While the previous eye-grabbing model of London proved popular among the public at The Building Centre, the core of the original model (which was extended over time) was created for those deciding on the Olympic bid 10 years ago. Visual elements that made it impressive in Athens and Beijing such as its bright colour made it less amenable for light projections. The colour pallets on the new model are toned down, “the last one was very bright, it had a gloss finish, very shiny. Trying to project onto it was difficult. This is matte, with lots of pastels, which is the perfect canvas,” explains McKeogh. Plus there were parts of London that weren’t being covered, so it made sense to build something new and more adaptable.
(Photography © Paul Raftery)
In the past, the normal timeframe for building a model of this size might be around nine months to a year, but this one needed to be ready to show at the MIPIM real estate show, which meant Pipers had four months from start to finish. What made this possible in the time frame was 3-D printing and the help of Ordnance Survey. McKeogh says that working with Ordnance Survey meant they, “were able to create the drawing in a fraction of the time that it would have taken us to do on our own. The lead-time which could normally be 3 to 4 months work for a team, we managed to get through very quickly.” They also needed to assemble information from developers and architects in London on their latest and upcoming projects. But as Pipers work on many of these projects, they were able to skip the normal bumps and blockages that occur when trying to access information (such as simply finding out who you really need to be talking with). This landscape of London includes anything that has planning permission, is under construction, or has just been built.
Latest Tech and Old School Craft
Some developers who didn’t respond to New London Architecture immediately about featuring work on the model have since got back about their schemes. Because the landscape is constructed from 64 separate baseboards, changes in the landscape of London can be replicated and swapped in very quickly and further information can be dropped in via projections.
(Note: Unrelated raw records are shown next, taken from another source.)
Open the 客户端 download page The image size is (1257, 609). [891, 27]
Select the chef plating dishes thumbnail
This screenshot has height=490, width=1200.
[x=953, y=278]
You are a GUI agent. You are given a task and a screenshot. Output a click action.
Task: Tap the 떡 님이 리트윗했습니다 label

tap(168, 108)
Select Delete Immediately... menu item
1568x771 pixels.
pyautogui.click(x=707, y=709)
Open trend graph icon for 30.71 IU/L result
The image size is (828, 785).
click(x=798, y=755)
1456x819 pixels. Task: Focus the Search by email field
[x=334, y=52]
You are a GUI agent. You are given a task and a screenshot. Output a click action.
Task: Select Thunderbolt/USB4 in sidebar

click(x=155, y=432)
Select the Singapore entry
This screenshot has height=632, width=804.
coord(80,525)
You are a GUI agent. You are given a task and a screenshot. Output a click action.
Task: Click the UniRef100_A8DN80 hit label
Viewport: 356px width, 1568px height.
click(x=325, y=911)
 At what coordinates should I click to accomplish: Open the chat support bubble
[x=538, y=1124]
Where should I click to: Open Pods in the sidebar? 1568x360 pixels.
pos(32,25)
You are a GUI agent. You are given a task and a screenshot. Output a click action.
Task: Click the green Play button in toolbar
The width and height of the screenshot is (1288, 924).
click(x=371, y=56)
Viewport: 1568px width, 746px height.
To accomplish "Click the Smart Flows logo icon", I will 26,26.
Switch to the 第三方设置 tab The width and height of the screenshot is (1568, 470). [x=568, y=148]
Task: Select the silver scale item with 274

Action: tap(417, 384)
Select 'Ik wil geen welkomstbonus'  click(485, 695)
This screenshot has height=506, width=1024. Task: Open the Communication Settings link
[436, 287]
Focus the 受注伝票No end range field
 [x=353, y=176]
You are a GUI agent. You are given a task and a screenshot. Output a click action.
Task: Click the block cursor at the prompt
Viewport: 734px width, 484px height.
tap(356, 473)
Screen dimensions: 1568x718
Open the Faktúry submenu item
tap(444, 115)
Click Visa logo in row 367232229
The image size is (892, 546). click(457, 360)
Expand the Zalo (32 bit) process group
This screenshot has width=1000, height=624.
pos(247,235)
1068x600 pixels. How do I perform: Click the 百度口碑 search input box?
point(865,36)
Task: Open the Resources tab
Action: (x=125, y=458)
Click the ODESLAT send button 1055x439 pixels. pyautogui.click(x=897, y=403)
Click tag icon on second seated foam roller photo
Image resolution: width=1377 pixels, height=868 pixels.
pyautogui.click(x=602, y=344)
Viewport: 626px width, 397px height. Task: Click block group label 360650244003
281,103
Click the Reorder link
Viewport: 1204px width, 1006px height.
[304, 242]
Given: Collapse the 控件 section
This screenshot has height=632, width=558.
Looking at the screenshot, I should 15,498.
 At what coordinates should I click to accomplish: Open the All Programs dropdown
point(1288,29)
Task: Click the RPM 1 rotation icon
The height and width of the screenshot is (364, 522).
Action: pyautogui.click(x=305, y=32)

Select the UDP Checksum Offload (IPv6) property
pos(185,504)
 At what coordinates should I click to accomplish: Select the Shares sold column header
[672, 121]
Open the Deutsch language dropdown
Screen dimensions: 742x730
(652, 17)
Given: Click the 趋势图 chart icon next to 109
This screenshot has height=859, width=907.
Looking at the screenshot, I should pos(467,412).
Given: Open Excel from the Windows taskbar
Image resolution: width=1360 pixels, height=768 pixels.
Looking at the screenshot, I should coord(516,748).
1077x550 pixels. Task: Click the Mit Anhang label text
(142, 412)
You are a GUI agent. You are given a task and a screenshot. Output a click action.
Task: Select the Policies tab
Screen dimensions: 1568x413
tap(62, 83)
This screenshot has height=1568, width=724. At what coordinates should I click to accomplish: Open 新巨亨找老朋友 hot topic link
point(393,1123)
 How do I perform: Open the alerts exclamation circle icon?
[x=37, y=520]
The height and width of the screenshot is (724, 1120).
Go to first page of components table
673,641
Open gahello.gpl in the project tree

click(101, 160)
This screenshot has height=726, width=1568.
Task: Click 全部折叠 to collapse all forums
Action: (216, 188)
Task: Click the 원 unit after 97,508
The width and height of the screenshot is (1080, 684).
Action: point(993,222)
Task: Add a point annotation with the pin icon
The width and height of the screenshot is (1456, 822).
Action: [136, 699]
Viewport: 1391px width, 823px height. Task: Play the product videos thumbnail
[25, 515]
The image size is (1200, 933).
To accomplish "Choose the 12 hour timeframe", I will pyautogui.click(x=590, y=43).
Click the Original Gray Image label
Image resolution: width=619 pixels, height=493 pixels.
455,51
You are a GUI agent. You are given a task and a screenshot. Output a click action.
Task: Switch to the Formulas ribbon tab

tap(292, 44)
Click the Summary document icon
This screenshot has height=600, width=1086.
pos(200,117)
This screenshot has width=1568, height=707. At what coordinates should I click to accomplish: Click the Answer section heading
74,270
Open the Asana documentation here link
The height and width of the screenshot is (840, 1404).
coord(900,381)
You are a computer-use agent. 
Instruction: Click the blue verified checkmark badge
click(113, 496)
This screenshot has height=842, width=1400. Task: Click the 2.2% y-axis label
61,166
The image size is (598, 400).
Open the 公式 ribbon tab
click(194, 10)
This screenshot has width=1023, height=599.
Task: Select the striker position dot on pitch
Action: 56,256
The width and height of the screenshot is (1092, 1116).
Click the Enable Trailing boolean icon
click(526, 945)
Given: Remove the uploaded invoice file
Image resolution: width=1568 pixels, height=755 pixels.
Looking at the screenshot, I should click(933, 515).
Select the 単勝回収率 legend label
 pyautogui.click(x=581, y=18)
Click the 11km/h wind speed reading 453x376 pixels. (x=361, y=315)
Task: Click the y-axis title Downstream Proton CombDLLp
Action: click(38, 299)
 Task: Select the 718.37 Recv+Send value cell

The downturn after the crunch of 2008 effected the demand for models, so even though Pipers’ business is worldwide, for London-based architects whose business is worldwide, the ripple effect of the crunch eventually caught up in all markets. But the company made a decision to use this time as an opportunity to experiment with more interactive models.
(Photography © Paul Raftery)
So what are the trends in modelmaking? “Everyone has been talking about 3-D printing, which is a fantastic tool and a lot of people thought it might replace modelmaking,” says McKeogh. For Pipers, the advantage of 3-D printing is that it replaces a lot of the time-consuming work (such as creating 170,000 buildings for the London model) allowing them to focus on what they are known for – the finishes, the detail, the craft. Developers of offices, hotels, apartments, will often require bespoke furniture and require a huge level of detail. McKeogh recalls putting together a model of an exercise bike for a gym – the operation involved 14 pieces of Perspex with tweezers and chloroform. “Now we are developing a digital library which allows us to reprint elements. We have all the furniture and can hand-finish them. The time saved is then spent on the dry-brush finishing. It’s very much about how you integrate the latest technology with old school craft to get the best results, help to communicate, to engage the audience with the project.”